**Task objective**
Go through the records below and show every line with the string "panel".

**Input data**
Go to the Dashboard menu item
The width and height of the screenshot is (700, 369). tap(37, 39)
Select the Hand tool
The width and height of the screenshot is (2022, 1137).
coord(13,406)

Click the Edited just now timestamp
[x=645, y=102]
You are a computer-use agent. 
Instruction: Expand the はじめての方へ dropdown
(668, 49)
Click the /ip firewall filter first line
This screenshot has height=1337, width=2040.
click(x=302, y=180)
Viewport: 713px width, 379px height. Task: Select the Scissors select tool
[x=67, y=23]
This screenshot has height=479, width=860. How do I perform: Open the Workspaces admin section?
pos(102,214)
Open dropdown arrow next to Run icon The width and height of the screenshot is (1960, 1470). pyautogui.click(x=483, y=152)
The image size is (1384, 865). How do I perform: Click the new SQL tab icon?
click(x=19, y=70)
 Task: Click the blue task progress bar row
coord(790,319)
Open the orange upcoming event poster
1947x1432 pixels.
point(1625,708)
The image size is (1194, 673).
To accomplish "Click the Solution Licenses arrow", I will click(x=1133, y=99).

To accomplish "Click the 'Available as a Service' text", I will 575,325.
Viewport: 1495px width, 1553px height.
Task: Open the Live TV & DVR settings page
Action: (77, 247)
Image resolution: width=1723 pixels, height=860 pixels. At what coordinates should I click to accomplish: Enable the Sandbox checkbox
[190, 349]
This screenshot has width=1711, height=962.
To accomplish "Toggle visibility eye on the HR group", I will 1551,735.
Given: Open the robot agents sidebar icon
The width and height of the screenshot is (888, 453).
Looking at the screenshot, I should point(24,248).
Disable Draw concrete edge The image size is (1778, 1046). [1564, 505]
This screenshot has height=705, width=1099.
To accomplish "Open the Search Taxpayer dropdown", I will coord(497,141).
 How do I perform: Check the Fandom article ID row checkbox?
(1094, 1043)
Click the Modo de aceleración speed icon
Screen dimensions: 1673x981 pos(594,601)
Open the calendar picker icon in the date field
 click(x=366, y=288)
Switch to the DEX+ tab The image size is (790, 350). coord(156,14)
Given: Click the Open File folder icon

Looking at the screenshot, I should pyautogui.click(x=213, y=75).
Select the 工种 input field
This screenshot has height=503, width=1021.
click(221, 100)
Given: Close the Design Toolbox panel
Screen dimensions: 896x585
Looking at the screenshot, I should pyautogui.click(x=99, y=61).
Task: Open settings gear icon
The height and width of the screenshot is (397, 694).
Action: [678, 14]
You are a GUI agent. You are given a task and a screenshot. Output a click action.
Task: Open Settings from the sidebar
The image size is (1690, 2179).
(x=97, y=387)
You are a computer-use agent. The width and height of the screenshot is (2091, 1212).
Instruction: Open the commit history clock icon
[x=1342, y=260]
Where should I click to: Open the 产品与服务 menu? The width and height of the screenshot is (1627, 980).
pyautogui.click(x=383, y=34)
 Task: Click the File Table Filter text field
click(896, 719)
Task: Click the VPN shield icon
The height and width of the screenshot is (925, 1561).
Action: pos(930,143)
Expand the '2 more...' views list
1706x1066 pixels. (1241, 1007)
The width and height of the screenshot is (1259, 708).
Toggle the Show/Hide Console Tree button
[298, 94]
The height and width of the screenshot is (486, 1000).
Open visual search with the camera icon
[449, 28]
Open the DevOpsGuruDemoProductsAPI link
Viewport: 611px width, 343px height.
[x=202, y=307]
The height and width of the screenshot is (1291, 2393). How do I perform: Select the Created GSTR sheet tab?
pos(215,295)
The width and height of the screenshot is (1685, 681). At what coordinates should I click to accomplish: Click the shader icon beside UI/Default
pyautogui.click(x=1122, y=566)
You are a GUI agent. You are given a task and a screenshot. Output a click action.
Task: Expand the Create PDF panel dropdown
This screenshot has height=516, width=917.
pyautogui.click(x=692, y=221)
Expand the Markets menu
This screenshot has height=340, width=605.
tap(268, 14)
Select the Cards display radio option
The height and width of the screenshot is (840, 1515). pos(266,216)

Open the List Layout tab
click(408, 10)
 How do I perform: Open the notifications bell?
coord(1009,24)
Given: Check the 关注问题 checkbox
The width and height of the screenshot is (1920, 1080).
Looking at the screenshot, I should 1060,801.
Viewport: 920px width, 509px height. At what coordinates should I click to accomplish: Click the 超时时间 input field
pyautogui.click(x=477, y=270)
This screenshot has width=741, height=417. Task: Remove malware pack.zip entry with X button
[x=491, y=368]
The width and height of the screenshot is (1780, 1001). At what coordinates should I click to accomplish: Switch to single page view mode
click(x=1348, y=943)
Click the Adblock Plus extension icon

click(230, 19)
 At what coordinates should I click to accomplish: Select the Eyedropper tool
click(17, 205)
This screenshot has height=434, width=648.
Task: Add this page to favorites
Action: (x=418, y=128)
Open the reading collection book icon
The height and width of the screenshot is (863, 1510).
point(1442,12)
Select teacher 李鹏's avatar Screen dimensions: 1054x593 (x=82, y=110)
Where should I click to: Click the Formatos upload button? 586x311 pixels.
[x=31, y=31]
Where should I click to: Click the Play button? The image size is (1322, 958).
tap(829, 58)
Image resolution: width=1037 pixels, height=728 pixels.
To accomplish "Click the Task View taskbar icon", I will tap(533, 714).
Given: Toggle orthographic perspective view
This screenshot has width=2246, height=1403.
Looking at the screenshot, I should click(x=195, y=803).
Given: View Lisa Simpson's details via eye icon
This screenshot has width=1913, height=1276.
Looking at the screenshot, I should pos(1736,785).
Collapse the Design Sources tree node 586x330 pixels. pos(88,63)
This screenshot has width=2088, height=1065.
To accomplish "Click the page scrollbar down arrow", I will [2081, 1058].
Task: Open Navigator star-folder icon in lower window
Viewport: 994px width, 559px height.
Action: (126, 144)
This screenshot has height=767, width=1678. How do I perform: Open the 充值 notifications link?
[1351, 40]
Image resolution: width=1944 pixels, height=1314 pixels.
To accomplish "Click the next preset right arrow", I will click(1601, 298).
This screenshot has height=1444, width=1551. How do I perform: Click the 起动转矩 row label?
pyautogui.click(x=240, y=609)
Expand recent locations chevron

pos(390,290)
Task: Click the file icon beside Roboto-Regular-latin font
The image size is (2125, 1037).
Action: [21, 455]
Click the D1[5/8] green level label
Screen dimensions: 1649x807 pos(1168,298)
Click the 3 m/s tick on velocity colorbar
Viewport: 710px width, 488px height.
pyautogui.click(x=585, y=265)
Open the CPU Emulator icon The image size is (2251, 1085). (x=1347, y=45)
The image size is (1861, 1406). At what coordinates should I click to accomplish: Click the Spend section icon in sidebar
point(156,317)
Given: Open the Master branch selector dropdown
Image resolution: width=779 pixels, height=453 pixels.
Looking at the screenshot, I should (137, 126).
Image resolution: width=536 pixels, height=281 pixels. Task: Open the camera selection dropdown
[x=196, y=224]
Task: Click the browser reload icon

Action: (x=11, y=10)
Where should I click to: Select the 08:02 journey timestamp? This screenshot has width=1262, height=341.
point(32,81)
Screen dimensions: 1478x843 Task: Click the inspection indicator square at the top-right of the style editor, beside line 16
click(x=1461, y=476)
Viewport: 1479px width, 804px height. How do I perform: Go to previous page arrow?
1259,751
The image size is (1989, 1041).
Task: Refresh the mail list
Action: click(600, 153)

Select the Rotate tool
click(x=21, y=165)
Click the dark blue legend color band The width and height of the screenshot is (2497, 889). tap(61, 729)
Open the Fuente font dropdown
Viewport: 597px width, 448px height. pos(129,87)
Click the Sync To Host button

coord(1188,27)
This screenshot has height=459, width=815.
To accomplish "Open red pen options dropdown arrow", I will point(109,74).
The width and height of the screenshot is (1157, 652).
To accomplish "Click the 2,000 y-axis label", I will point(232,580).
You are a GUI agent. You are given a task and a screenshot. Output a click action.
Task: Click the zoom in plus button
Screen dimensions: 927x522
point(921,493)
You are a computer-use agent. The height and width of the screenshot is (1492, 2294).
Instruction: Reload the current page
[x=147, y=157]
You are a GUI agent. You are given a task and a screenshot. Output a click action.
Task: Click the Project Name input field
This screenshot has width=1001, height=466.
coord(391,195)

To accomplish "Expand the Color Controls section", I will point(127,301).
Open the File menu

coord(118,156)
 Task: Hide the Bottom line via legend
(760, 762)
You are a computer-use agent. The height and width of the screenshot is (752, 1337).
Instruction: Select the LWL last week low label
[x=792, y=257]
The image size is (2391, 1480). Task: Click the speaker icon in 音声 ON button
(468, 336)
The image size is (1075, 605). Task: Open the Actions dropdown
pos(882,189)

**Answer section**
Given: Close the Design Toolbox panel
Task: Expand the Create PDF panel dropdown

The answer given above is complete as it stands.